I discovered this maybe six years ago. It was at a time where we seasoned a lot of our sauces and broths at the restaurant with soy sauce or shiro dashi. But we would always have a million gluten-free people every single night. Then we discovered Yondu and it made my life so much easier because we could just make one batch of everything. Tamari is gluten-free, but it’s really dark and roasted and caramelized. Yondu is golden brown and light. I wouldn’t use it like I use soy sauce, like to dip sushi. It’s intense and salty. It’s made from all these fermented vegetables, really one of the more delicious vegetarian flavors. I think for people who want to try to cook vegetarian more, it gives you this depth of flavor that is really hard to gain with normal salt. If you heat up chicken broth and pour in some Yondu and grate a little bit of ginger, it’s delicious.

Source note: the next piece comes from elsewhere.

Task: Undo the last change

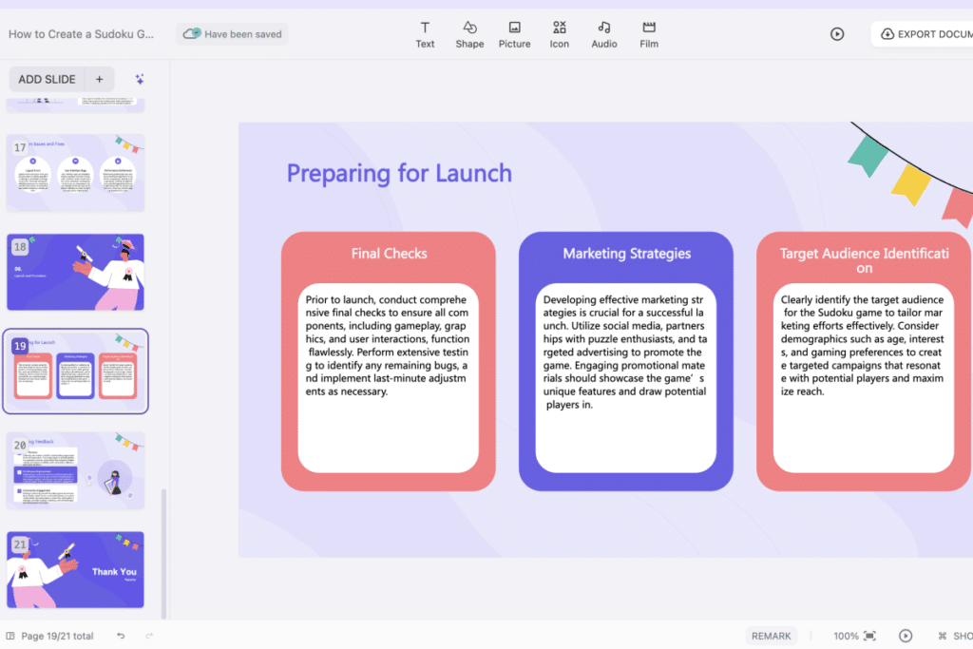Action: (120, 635)
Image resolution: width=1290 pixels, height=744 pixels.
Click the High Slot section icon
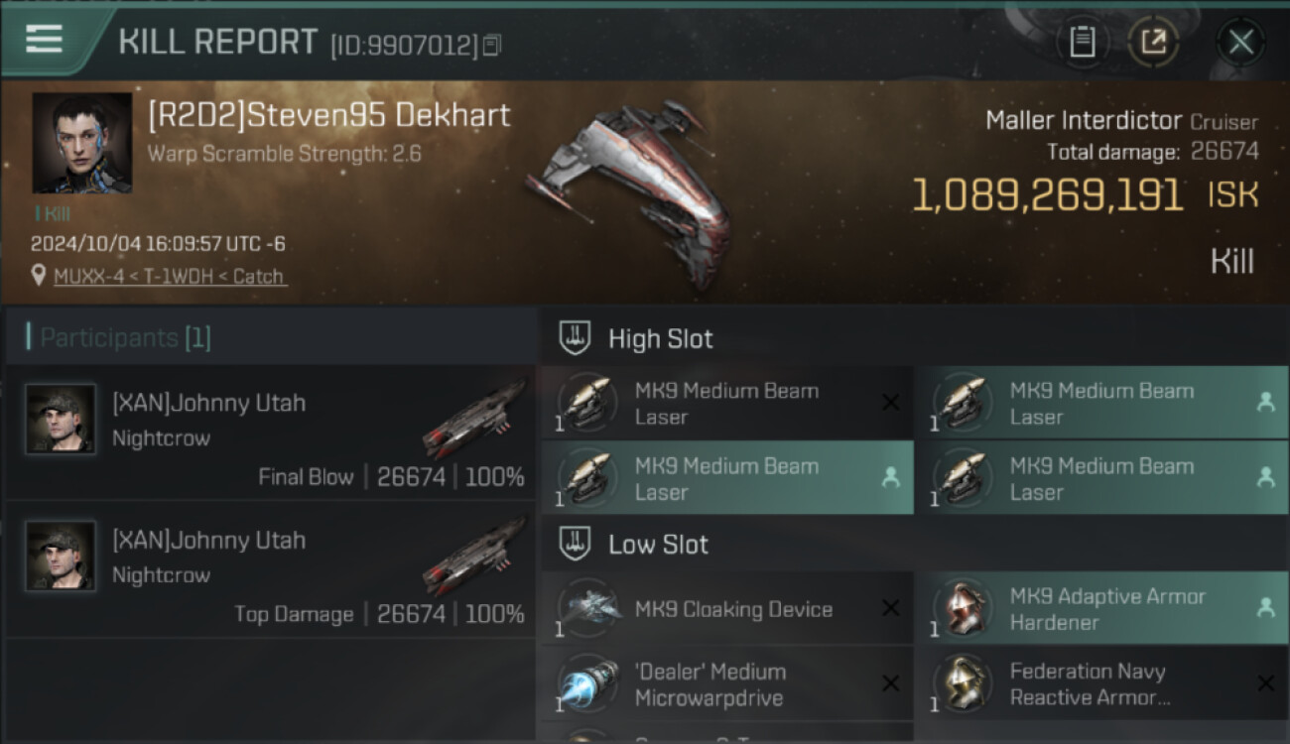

This is a real deep favorite. My dad used to just always have them. My sister’s obsessed with them. I’m obsessed with them. The amount of people that I know who were like, “You freak. Why are you buying these?” And then next thing you know, it is the only thing anyone is eating. They’re the perfect pretzel. They’re extra-crunchy. The size is really good, too, because you’ll get to the broken bits and there’s some them that some are saltier and some are less salty. I can polish off a whole box in an afternoon.